CHAPTER XV
AT ERIVAN
Oriental cities—and Erivan is still essentially Oriental—may perhaps be said to be built upon two planes. There is the plane of the street, and there is the plane of the flat roofs, all at about the same level. Where the climate during summer renders the rooms of the house untenantable after the walls have been heated through by the sun, the daily life of the inhabitants undergoes a corresponding division into the life of the street and the life of the roof. About an hour before sunset the entire population mounts from the lower apartments, or even from the cellars, to the open platforms, floored with mud and sometimes protected by a low balustrade, which receive the freshness of the evening breeze. It is there that the last and first meals of the day are served, and the quilts spread upon which sleep is enjoyed beneath the stars. A strange scene it is when the faint light of morning has broken, and when the recumbent forms commence to stir. The divisions made by the narrow streets are scarcely perceptible; your own roof appears to join the roofs of your neighbours, and these to compose a single and elevated stage above the landscape of dim earth and flashing stream. Figures, erect from the waist, are revealed in every posture; and it may happen that the cotton drapery has dropped from a woman’s shoulders as she stretches her arms in the fancied seclusion of some partial screen. Such scenes are the daily accompaniment of a summer sojourn in the towns upon the lowlands through which the Euphrates and the Tigris flow. In Armenia, with a mean level of several thousand feet above the sea, the practice of sleeping in the open is confined to the depression of this plain of the Araxes; and even here it is only partially indulged.
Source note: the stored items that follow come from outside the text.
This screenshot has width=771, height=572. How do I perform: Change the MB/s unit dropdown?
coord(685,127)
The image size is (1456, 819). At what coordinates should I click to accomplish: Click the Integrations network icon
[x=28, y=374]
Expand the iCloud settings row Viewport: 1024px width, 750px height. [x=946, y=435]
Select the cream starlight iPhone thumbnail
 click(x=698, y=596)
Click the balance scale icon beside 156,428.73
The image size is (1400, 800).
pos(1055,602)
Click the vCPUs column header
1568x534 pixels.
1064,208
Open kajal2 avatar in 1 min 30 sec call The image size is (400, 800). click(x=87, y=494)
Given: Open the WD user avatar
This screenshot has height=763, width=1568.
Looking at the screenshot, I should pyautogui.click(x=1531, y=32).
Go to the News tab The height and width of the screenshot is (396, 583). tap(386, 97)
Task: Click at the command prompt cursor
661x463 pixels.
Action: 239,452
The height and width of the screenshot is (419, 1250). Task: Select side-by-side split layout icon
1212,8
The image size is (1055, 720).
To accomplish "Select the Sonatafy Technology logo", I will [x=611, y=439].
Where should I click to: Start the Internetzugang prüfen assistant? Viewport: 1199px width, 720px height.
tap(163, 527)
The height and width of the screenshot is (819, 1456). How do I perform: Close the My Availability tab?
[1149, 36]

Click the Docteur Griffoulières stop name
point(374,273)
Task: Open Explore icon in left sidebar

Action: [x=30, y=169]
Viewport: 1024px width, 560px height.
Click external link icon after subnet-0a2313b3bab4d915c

The better-to-do among the inhabitants take refuge in the adjacent mountains when their dwellings have become little better than furnaces. The traveller is advised to swelter within four walls rather than tempt fever from the expanse of irrigated land by exposing himself to the night air.
Fig. 40. Ararat from a house-top in Erivan.
Yet the twofold division of the city into an upper and a lower region is nowhere more productive of startling contrast than in this town of gardens which is Erivan. In the streets, lined as they are with the rude stone walls of the enclosures, surmounted by a crumbling ridge of clay, the vistas are confined by inexorable foliage to the space of a stone’s throw. The central park, with its wide spaces, enjoys no further landscape than that which is limited by the zones of the adjacent buildings or by its own lofty forest trees. Where you are not threading the narrow alleys of the more thickly inhabited quarters, you will be winding by irregular ways, deep in white dust, by the side of swirling water or within hearing of its murmur beyond the bulwark which screens the orchard from the lane. But from the standpoint of the roof the horizon expands to boundaries which are so remote that they are scarcely conceivable by a European mind. The foliage or the hollow of the site eliminates the middle distance; and the opposite piles of Great Ararat in the south (Fig. [40]) and of Alagöz in the north (Fig. [41]) rise immediately from the soft foreground of the embowered houses. The landscape from the high ground on the north, as you approach Erivan by the road from Tiflis, is difficult to forget (Fig. [42]). The whole fabric of Ararat is exposed from base to summits; but so tall are the poplars and luxuriant the countless varieties of fruit trees, that they almost conceal the domes of the mosques and the cupolas of the churches, spread over the straggling township at your feet.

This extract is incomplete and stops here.